The photograph provided a stunning example, in microcosm, of the overpopulation problem both in Calcutta and in India as a whole—a level of crowding and of poverty far beyond the comprehension of the average American. At the same time it also offered a beautiful illustration of commensalism (though this was certainly not the purpose of including the picture with the article). The vendor sitting on the ground acted in the role of commensal to the relatively more fortunate vendor with the booth, who would be analogous to the host.
The relationship was apparently commensal, because the vendor on the ground received shelter from the other vendor's counter without the other vendor's suffering any detriment. If the vendor in the booth wanted to move elsewhere, and the vendor on the ground somehow prevented him from doing so, then the relationship would be one of parasitism. And, of course, if the vendor with the booth charged his less-fortunate neighbor rent, then the relationship would not be truly commensal, because the vendor on the ground would be paying for his shelter. To all appearances, however, the interaction between the two men was perfectly commensal.
Plants that grow on the sides of other plants without being parasitic are known as epiphytic plants.
Among these plants are certain species of orchids, ferns, and moss.
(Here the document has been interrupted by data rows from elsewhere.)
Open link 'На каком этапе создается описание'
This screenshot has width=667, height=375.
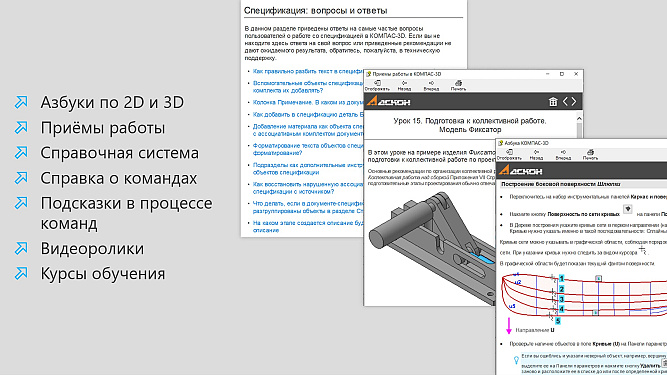click(x=308, y=226)
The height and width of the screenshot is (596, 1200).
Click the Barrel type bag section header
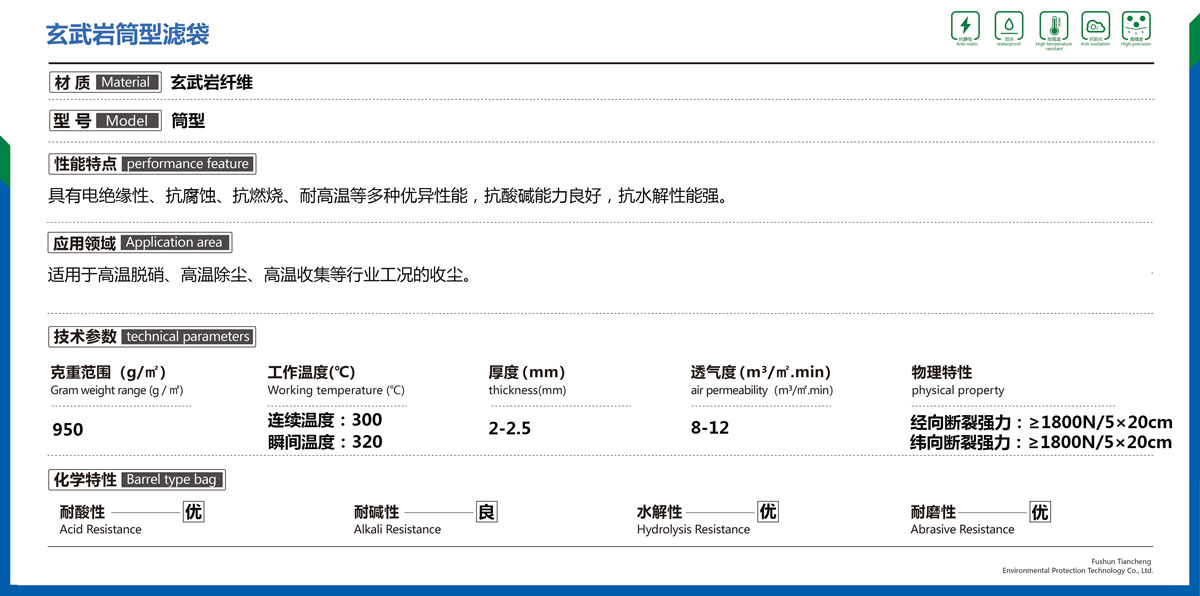point(138,480)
By "standing on the shoulders of giants," these plants receive enormous ecological benefits: the height of their hosts gives them an opportunity to reach a higher level in the canopy (the upper layer of trees in the forest) than they would normally attain, and this provides them with much greater access to sunlight. At the same time, the hosts are not affected either negatively or positively by this relationship.
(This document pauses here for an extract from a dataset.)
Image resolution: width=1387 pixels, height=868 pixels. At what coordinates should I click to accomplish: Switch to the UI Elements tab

Another commensal relationship, known as phoresy, is a type of biological hitchhiking in which one organism receives access to transportation on the body of another animal, without the transporting animal being adversely affected by this arrangement. The burdock ( Arctium lappa ) is one of several North American plant species that produce fruit that adheres to fur and therefore is dispersed easily by the movement of mammals. The burdock is special from a human standpoint, however, inasmuch as the anatomical adaptation that makes possible its adhesion to fur provided designers with the model for that extremely useful innovation, Velcro.
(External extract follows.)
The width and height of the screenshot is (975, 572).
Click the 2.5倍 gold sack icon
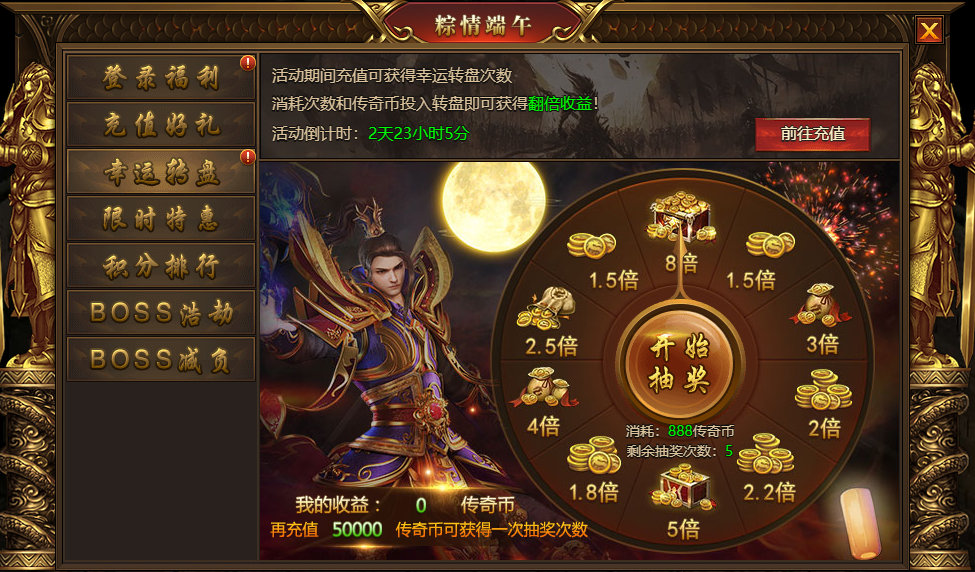tap(547, 308)
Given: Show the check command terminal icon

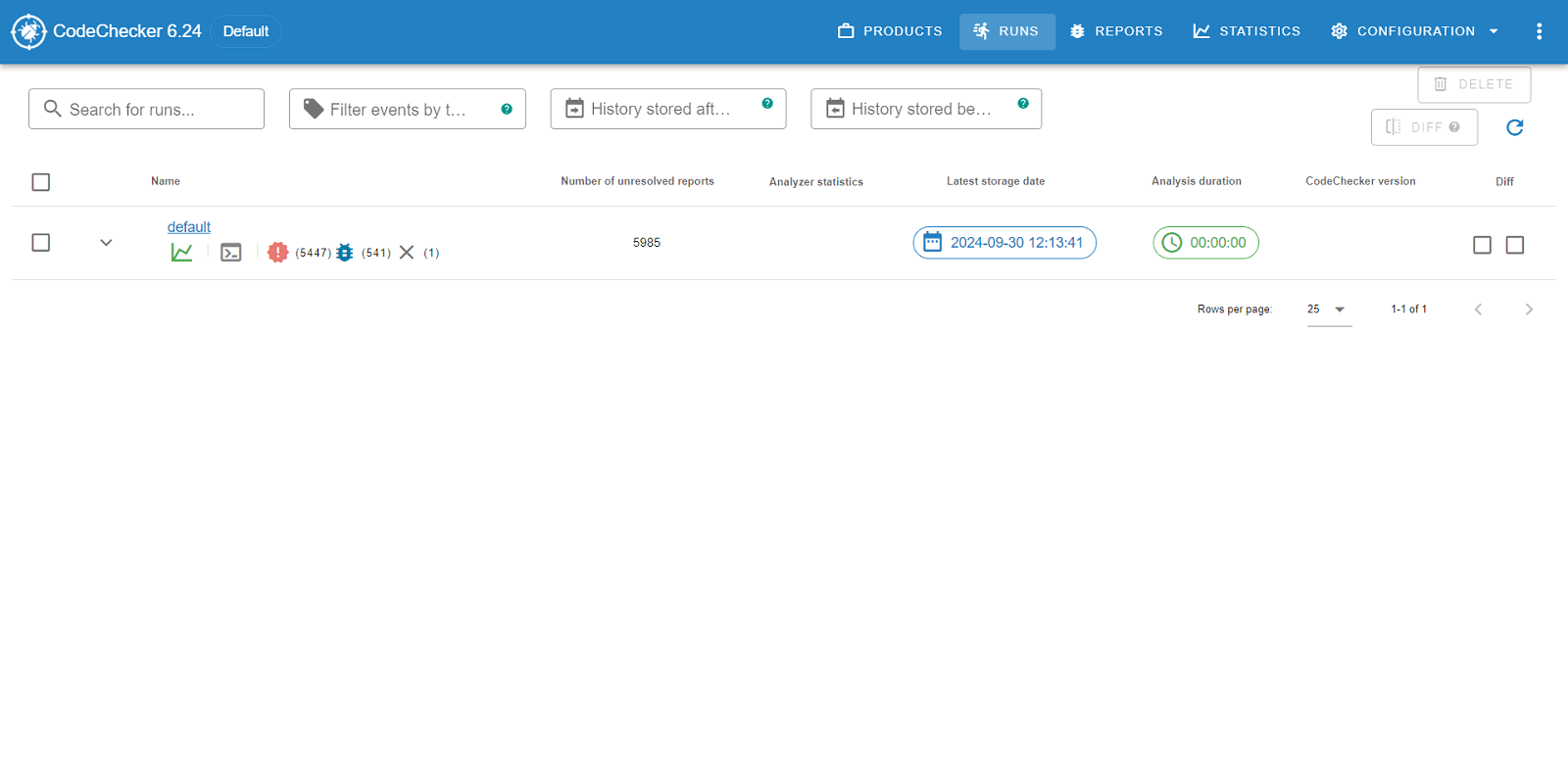Looking at the screenshot, I should pos(230,253).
As with the illustration of the street vendors in Calcutta, it is always possible that commensalism, through a slight alteration, may yield a relationship in which the host is affected negatively. There are instances in which individual animals may become loaded heavily with sticky fruit from the burdock (or other plants that employ a similar mechanism), thus causing their fur to mat excessively and perhaps resulting in significant detriment. This is not common, however, and usually this biological relationship is truly commensal. Furthermore, phoresy should not be confused with parasitic relationships in which a creature such as a tick attaches itself to the body of another organism for transport or other purposes. (For much more about parasitism, see Parasites and Parasitology.)